The Studios Investor Rights Agreement further provides that (1) for so long as funds affiliated with MHR beneficially own at least 10,000,000 Shares in the aggregate, Studios will include three designees of MHR (at least one of whom will be an independent director and will be subject to approval of the Studios Board) on its slate of director nominees for election at each future annual meeting of Studios’ shareholders and (2) for so long as funds affiliated with MHR beneficially own at least 5,000,000, but less than 10,000,000, Shares in the aggregate, Studios will include one designee of MHR on its slate of director nominees for election at each future annual meeting of Studios’ shareholders.
Under the Studios Investor Rights Agreement, Studios has also agreed to provide Liberty Global, Discovery and MHR with certain pre-emptive rights on LG Studios Common Shares (or securities that are convertible or exercisable into or exchangeable for LG Studios Common Shares) that Studios may issue in the future for cash consideration. Liberty Global and Discovery have agreed that if they or any of their respective controlled affiliates sell or transfer any LG Studios Common Shares to a shareholder or group of shareholders that beneficially own 5% or more of the LG Studios Common Shares, or that would result in a person or group of persons beneficially owning 5% or more of the LG Studios Common Shares, any such transferee will be required to agree to the transfer and certain other provisions set forth in the Investor Rights Agreement, subject to certain exceptions.
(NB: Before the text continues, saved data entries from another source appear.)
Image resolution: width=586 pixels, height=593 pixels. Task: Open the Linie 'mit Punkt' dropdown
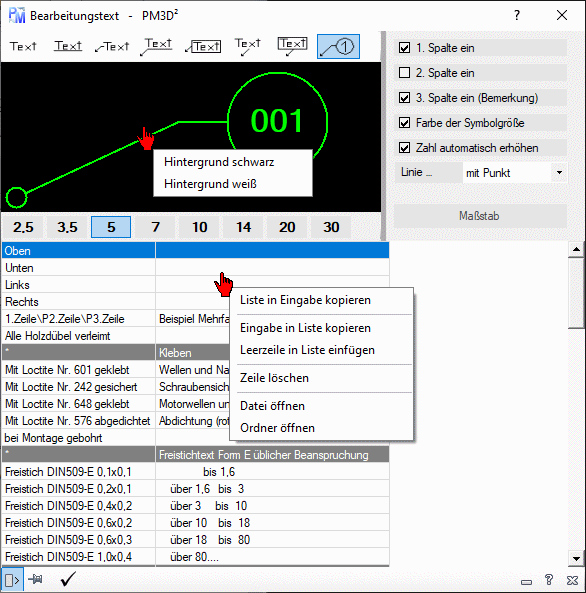(514, 173)
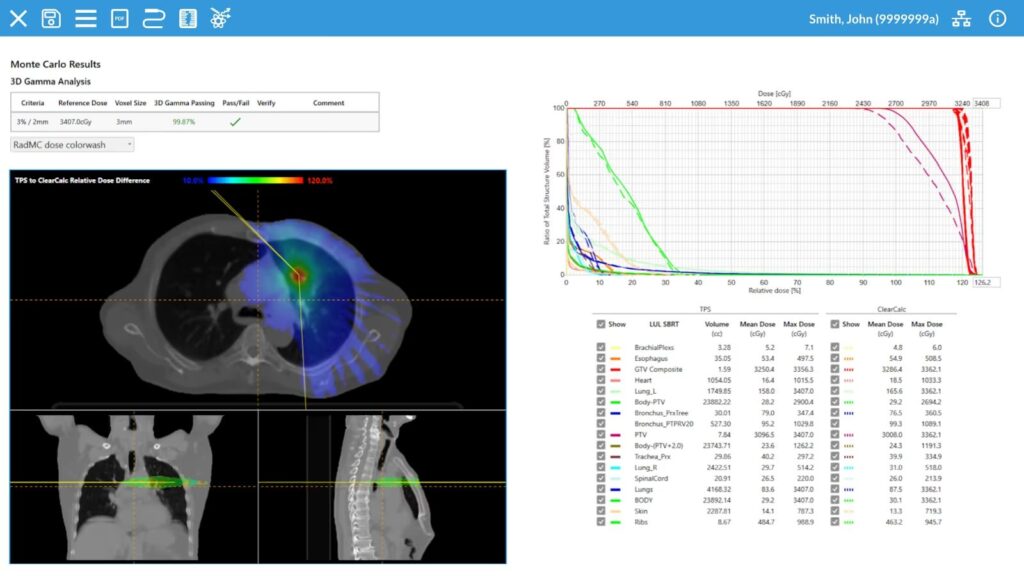Click the atom-shaped Monte Carlo icon
Screen dimensions: 1024x576
pyautogui.click(x=220, y=18)
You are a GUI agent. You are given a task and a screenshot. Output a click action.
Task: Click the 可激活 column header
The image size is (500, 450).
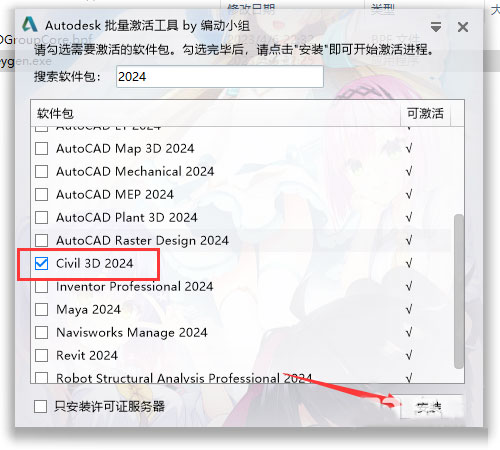coord(425,113)
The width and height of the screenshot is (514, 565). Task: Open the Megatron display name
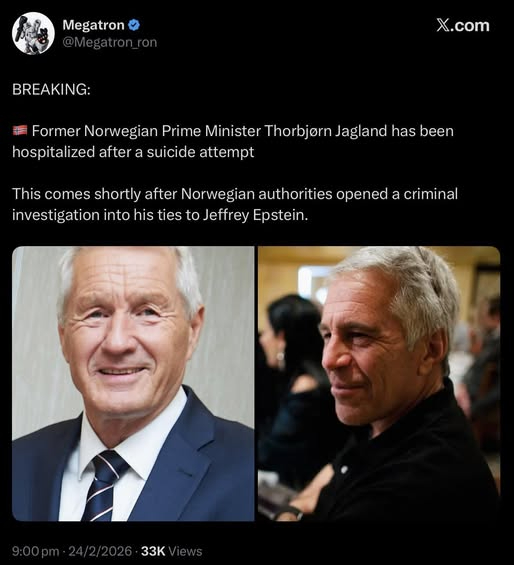click(93, 25)
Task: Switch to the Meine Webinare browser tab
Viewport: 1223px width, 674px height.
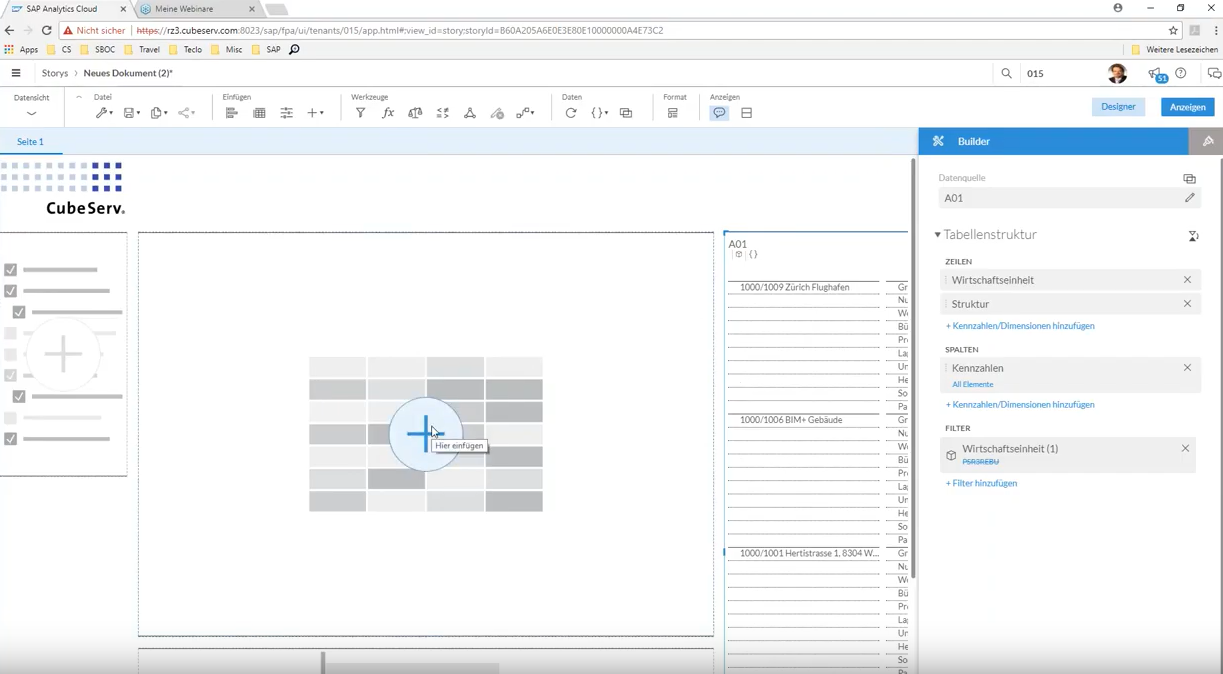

The foregoing description of the Studios Investor Rights Agreement does not purport to be complete and is qualified in its entirety by reference to the full text of the Studios Investor Rights Agreement, which is included as Exhibit 99.2 to this Statement and incorporated herein by reference.
Also in connection with the consummation of the Business Combination, on May 13, 2024, the Issuer, LGEC, Liberty, Liberty Global, MHR, the MHR Funds, Discovery Lightning and Discovery entered into an amendment to the Voting and Standstill Agreement dated November 10, 2015, as previously amended on July 1, 2016 (the “Studios Voting Amendment”).
Pursuant to the Studios Voting Amendment, LGEC agreed to vote its LG Studios Common Shares in favor of the designees of Liberty Global, Discovery and MHR to the board of directors of the Issuer.
The foregoing description of the Studios Voting Amendment does not purport to be complete and is qualified in its entirety by reference to the full text of the Voting and Standstill Agreement, Amendment No. 1 to the Voting and Standstill Agreement and the Studios Voting Amendment, which are included as Exhibits 99.3, 99.4 and 99.5, respectively, to this Statement and incorporated herein by reference.
Registration Rights Agreement
On May 13, 2024, in connection with the consummation of the Business Combination, the Issuer, HoldCo and Eagle Equity Partners V, LLC (“SEAC Sponsor”) and certain of its permitted transferees entered into an amended and restated registration rights agreement, dated as of May 13, 2024 (the “A&R Registration Rights Agreement”), pursuant to which, among other things, the Issuer agreed that, within 30 days after the closing of the Business Combination, the Issuer would file with the SEC a resale registration statement, and the Issuer would use its commercially reasonable efforts to have such resale registration statement declared effective as soon as reasonably practicable after the filing thereof. Such holders party to the A&R Registration Rights Agreement would be entitled to customary piggyback registration rights and demand registration rights.
The foregoing description of the A&R Registration Rights Agreement does not purport to be complete and is qualified in its entirety by reference to the full text of the A&R Registration Rights Agreement, a form of which is included as Exhibit 99.6 to this Statement and incorporated herein by reference.
Lock-Up Agreement
On May 13, 2024, in connection with the consummation of the Business Combination, SEAC Sponsor and certain of its permitted transferees (collectively, the “SEAC Holders”) and holders of LG Studios Common Shares affiliated with LGEC (the “Lionsgate Holders”) entered into that certain lockup agreement, dated as of May 13, 2024 (the “Lockup Agreement”) with the Issuer. Pursuant to the Lockup Agreement, the SEAC Holders agreed not to transfer (except for certain permitted transfers) the lockup shares subject to the Lockup Agreement (the “SEAC Lock-Up Shares”) held by them until the earliest of (i) the date that is one year after the date of the closing of the Business Combination, (ii) (x) with respect to 50% of the SEAC Lock-Up Shares, the date on which the Trading Price (as defined below) of the LG Studios Common Shares equals or exceeds $12.50 per share and (y) with respect to the remaining 50% of the SEAC Lock-Up Shares, the date on which the Trading Price of a LG Studios Common Share equals or exceeds $15.00 per share, in each case at least 180 days after the date of the closing of the Business Combination, and (iii) the date on which the Issuer completes a liquidation, merger, amalgamation, capital stock exchange, spin-off, separation, distribution, reorganization or other similar transaction.